[Opening INFORMATION section]

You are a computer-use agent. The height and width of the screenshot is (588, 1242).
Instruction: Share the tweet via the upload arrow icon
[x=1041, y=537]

[Closing INFORMATION section]
[Opening INFORMATION section]

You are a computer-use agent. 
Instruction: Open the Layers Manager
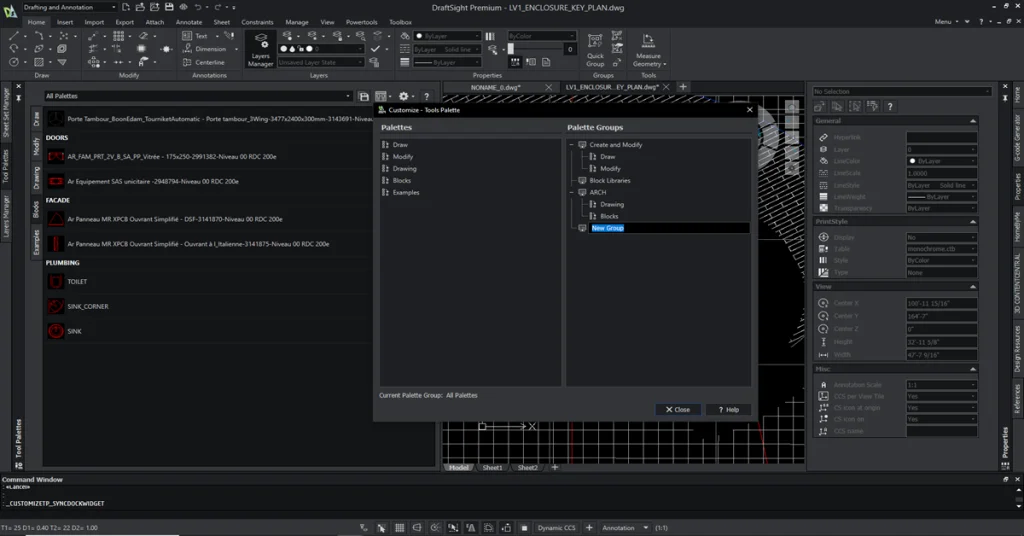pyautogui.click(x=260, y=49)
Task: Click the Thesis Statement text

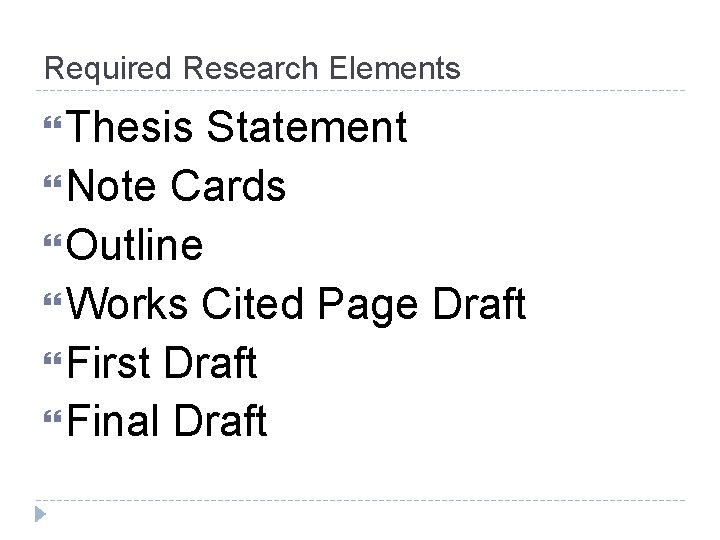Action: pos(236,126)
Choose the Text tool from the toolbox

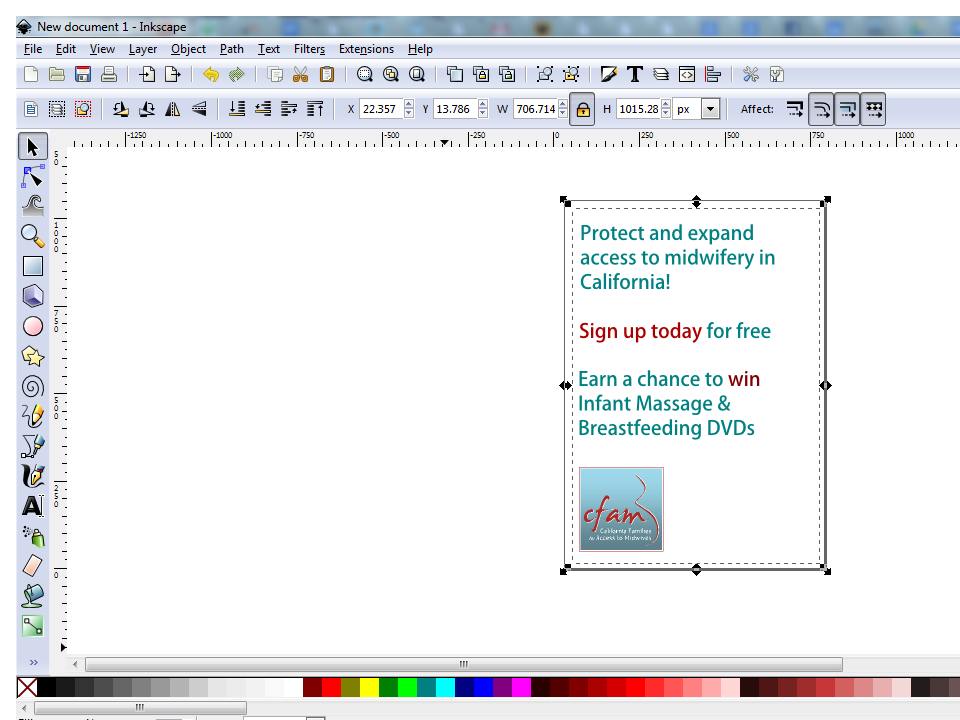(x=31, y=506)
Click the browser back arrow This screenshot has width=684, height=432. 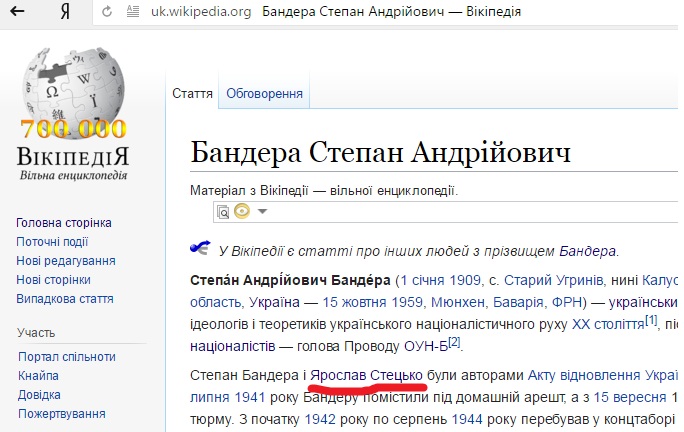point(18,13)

[Closing INFORMATION section]

**PROBLEM DESCRIPTION**
I need each line of the entries that holds the string "agent" located and copied.

**RESULT OF THE EXERCISE**
You are a computer-use agent. The height and width of the screenshot is (588, 1242).
You are a computer-use agent. 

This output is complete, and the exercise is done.